Carl Griffin lives in Swansea, in South Wales. He has written extensively on Welsh poetry and poets, in the form of reviews and essays. Though born in Stockton-on-Tees, in 1984, he has spent most of his life living in each of the Welsh cities, and these are the places that inspire many of his poems. His poetry collection, Throat of Hawthorn, was a winner of the Geoff Stevens Memorial Poetry Prize and was published by Indigo Dreams Publishing.

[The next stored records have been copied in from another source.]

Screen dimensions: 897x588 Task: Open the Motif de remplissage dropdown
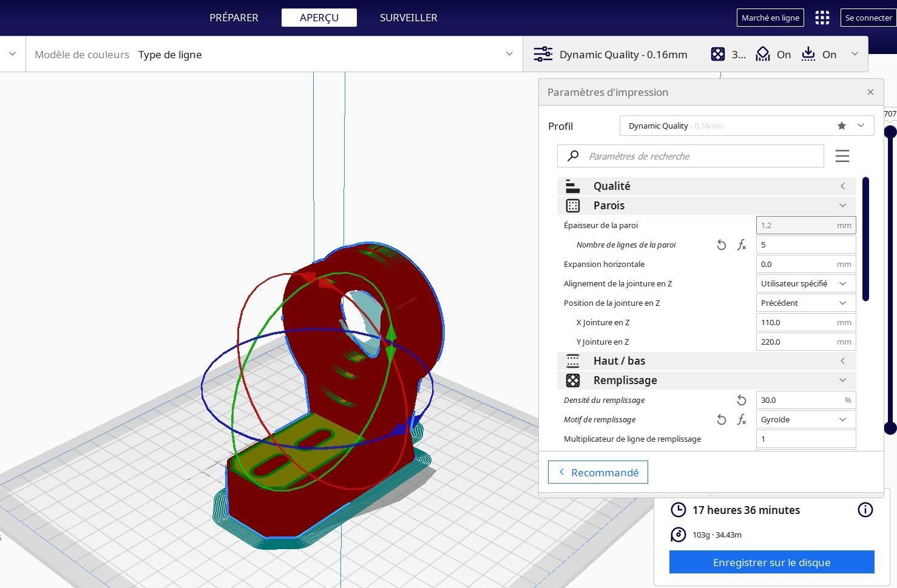coord(806,420)
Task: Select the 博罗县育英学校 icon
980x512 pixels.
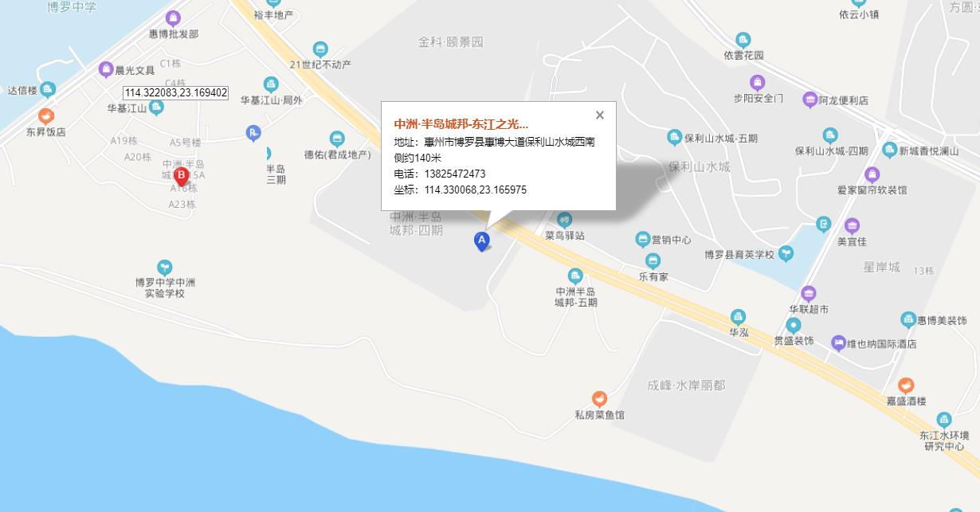Action: tap(786, 254)
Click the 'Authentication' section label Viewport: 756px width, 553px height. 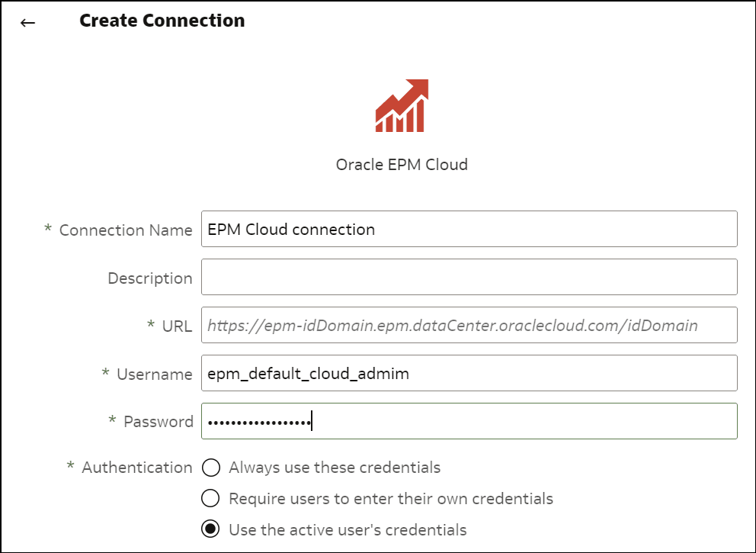(x=137, y=468)
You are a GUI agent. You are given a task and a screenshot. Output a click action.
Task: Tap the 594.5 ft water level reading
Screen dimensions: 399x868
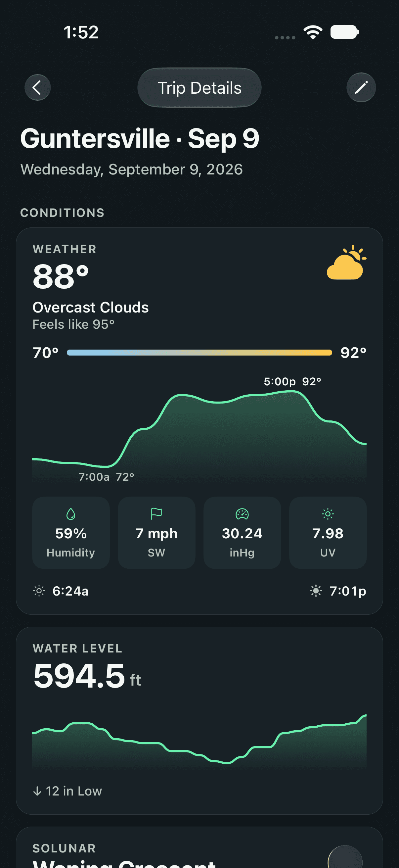87,676
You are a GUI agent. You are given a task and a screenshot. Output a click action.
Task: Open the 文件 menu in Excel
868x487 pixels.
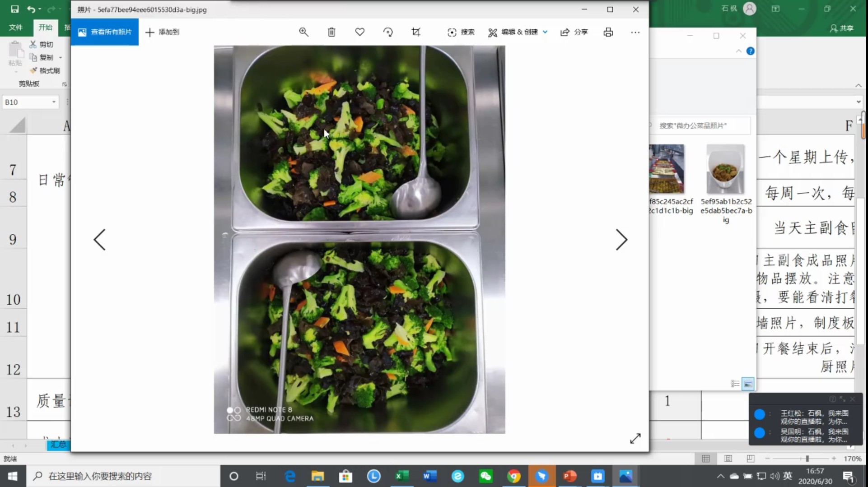point(16,28)
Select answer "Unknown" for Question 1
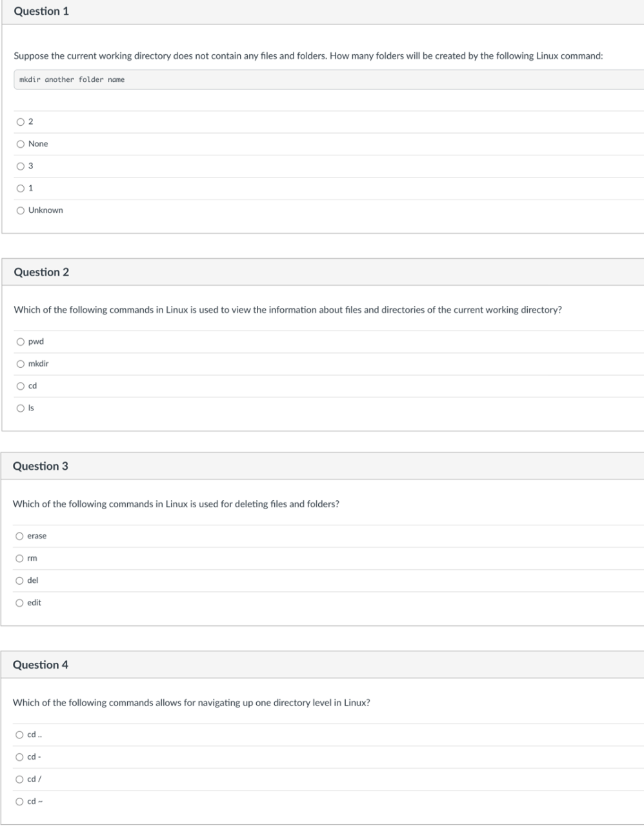Viewport: 644px width, 830px height. pyautogui.click(x=20, y=210)
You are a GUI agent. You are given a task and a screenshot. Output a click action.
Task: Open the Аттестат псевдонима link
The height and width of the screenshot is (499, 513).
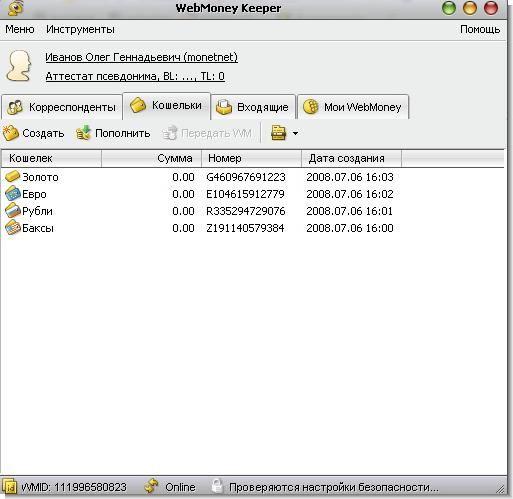coord(135,76)

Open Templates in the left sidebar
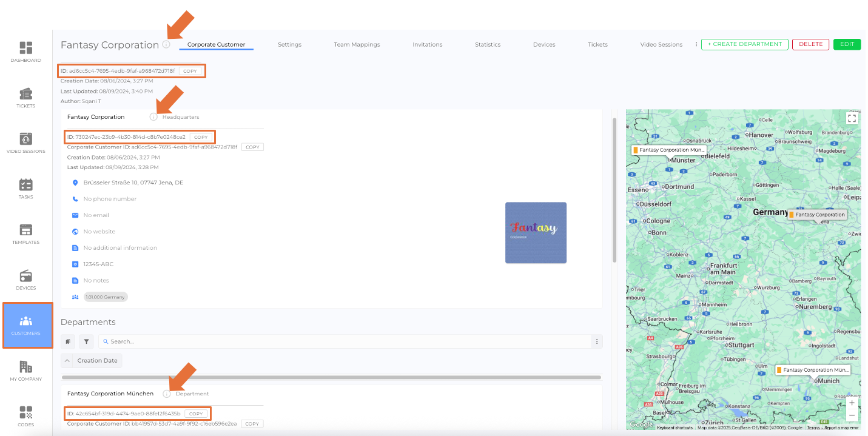(26, 234)
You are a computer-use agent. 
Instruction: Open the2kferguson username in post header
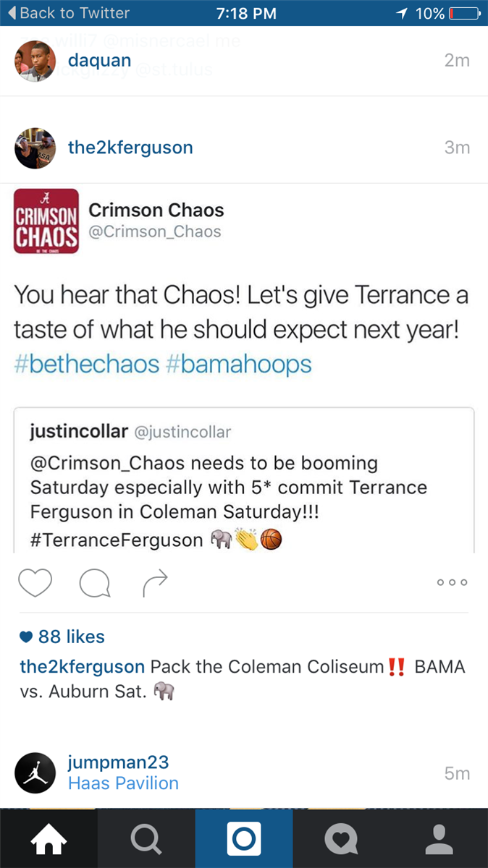[x=130, y=148]
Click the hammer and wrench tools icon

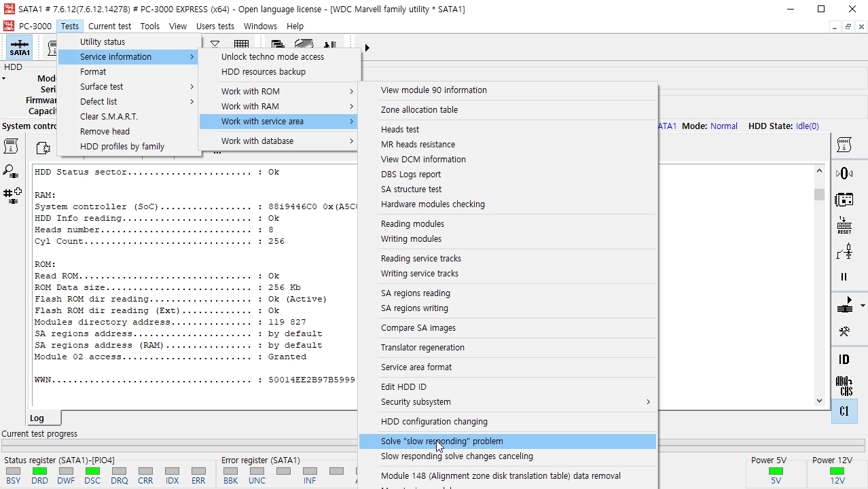[x=844, y=331]

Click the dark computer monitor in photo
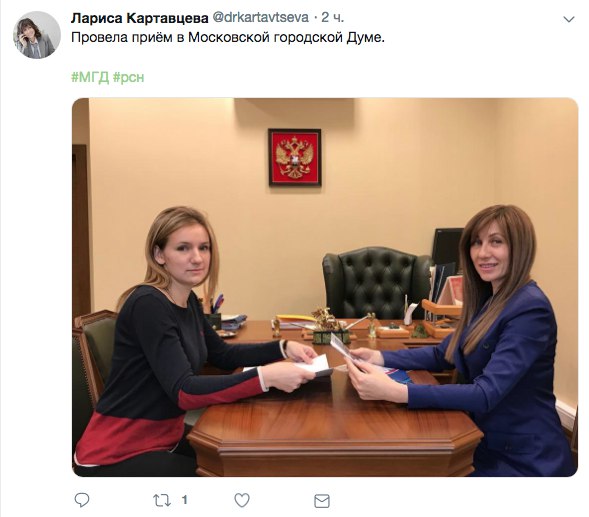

Carl curated Arrival at Elsewhere (ATG), a book-length long-poem response to the coronavirus outbreak, weaving together the words of 100 poets. The following extract features lines from Sarah Westcott, Rachel Hadas, Richie McCaffery, Gerard Smyth & Julian Turner –
I remember the wooden cross
in the church grounds with a crown
of barbed wire. We approach it
across wet grass – the shape is atavistic,
four points like a body,
the raised head and quiet legs, still.
It’s a long, slow wrinkling we walk on.
I think my son cannot tell between
real cross and apocryphal –
I still enter these uncertainties.
The longer the trail behind,
the less it stays behind. It curves –
not social distancing, not that
awkward choreography of swerve,
no, but as if a tuck is taken in fabric,
a sudden loop, a little lateral leap.
Inside the church, mass is cancelled,
one contagion yielding to another.
Recent looks far away
and long ago. Far away turns
into here, now, so you leap back.
Distant conversations surface.
If memories can live in an element
that lets them dive and sink,
these rise like swimmers.
Under the cross are dog violets
in various stages of growth.
I once took three to study
at home. Indoors, with my glasses on,
I noted the pale opening
in the middle lower petal, the stripes
like retinal veins. An organ
sits idle in its moorings,
its music dormant in the pipes.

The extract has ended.